=== Task requirements ===
Repeat all of the records word for word, but skip any picture.

=== Supplied records ===
○ ○ ○ ○

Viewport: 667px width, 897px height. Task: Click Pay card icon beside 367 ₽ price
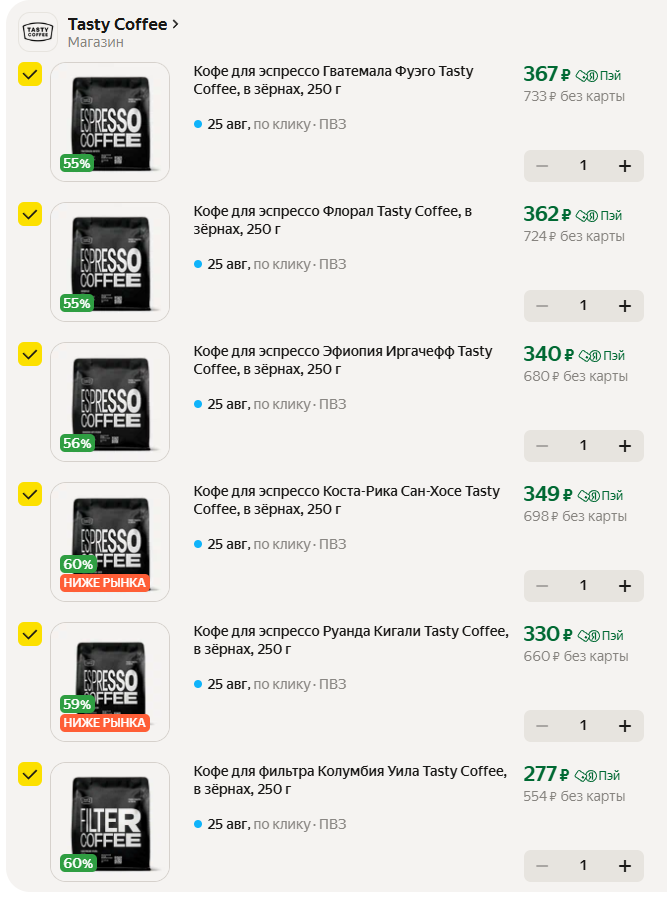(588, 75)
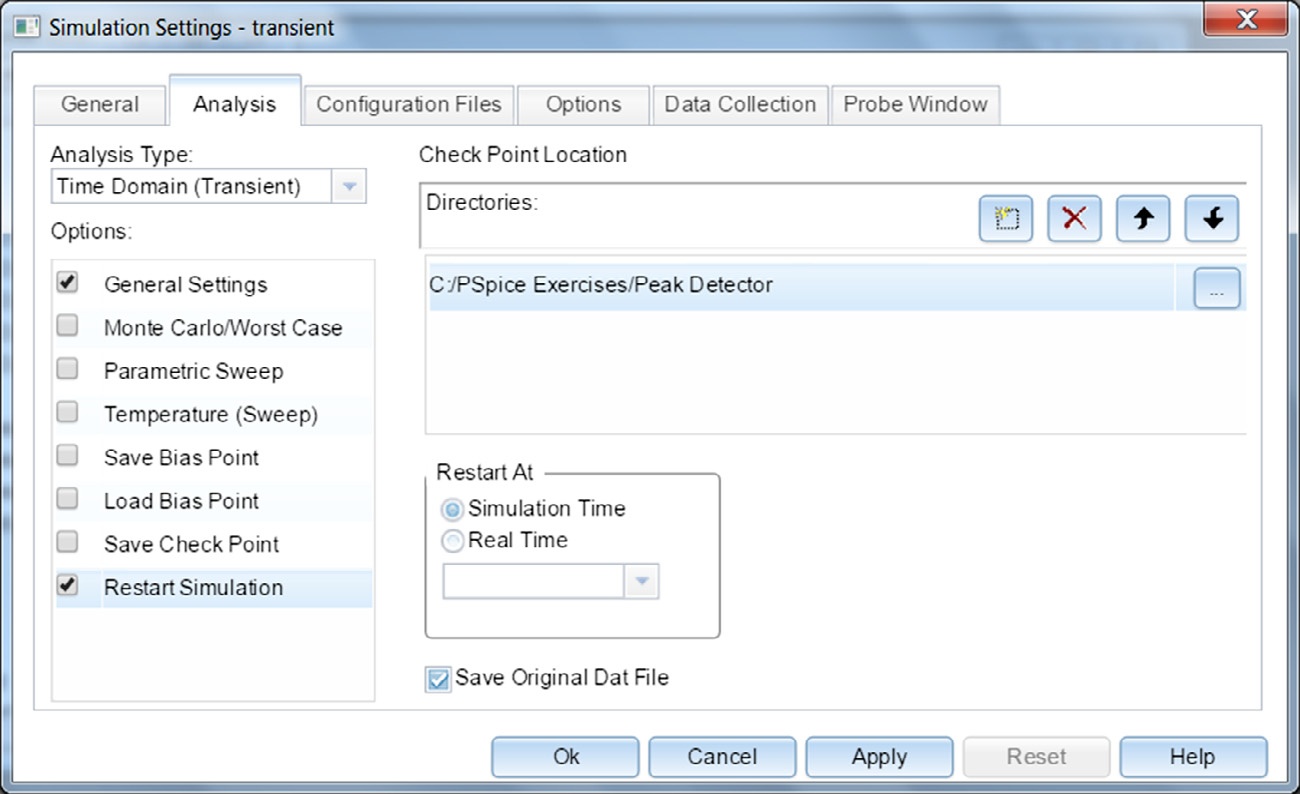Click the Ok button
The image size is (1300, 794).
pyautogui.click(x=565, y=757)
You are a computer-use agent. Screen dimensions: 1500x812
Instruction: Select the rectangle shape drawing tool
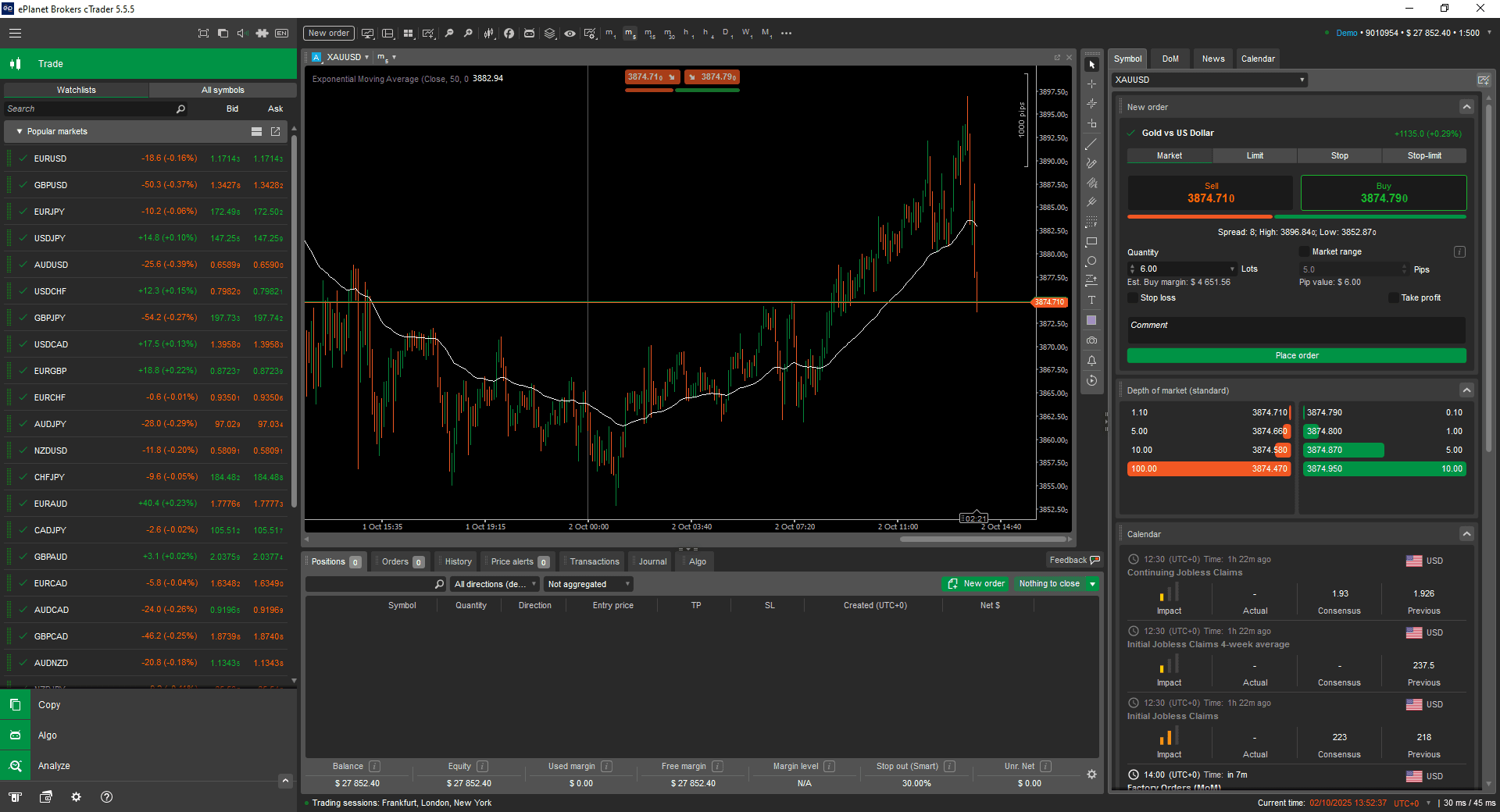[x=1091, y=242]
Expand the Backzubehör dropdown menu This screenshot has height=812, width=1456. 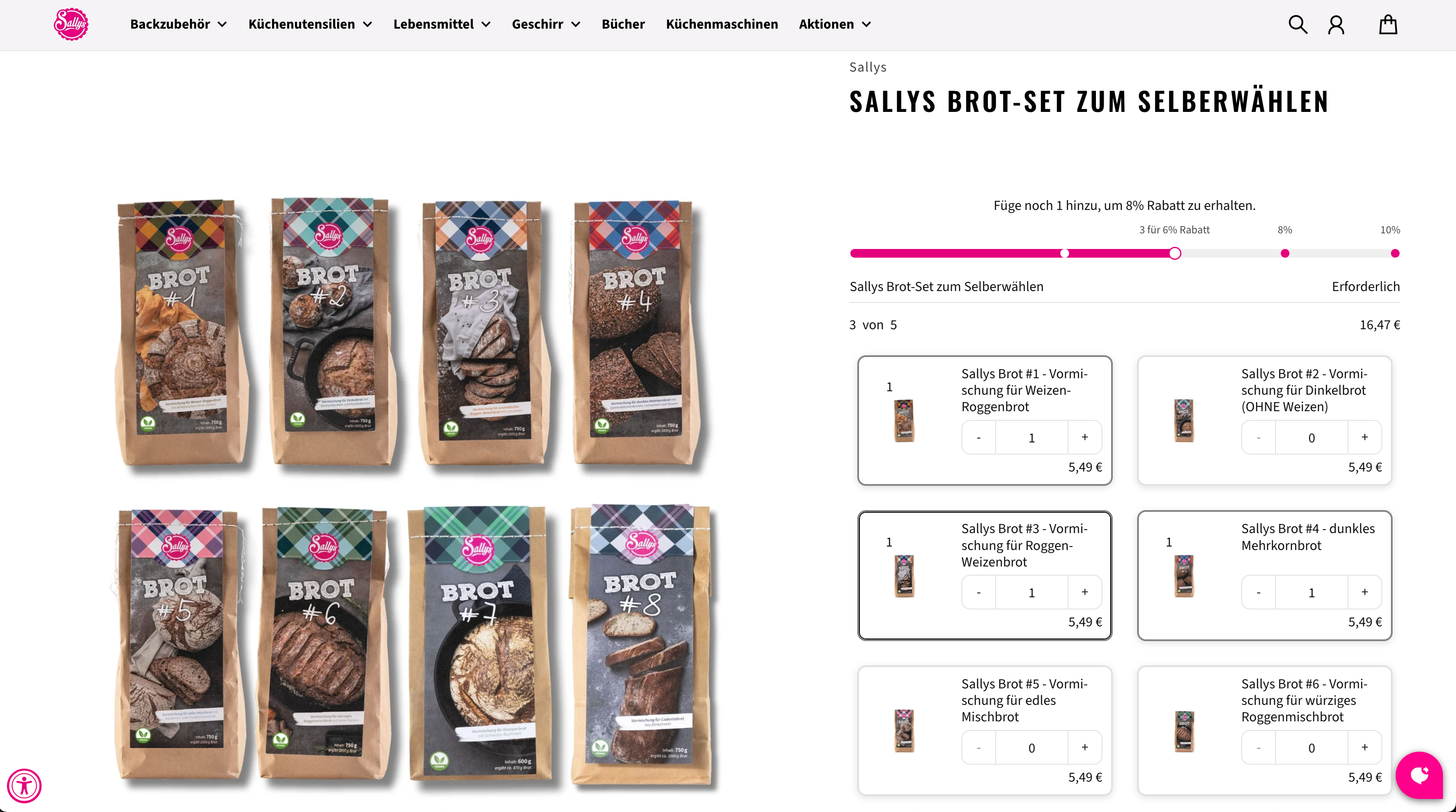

○ ○ ○ ○

=== Expected answer ===
Viewport: 667px width, 897px height. Task: Click Pay card icon beside 367 ₽ price
(588, 75)
Click the Ok button
The image size is (1300, 794).
pyautogui.click(x=565, y=757)
You are a computer-use agent. Screen dimensions: 1500x812
Instruction: Select the rectangle shape drawing tool
[x=1091, y=242]
Expand the Backzubehör dropdown menu This screenshot has height=812, width=1456. 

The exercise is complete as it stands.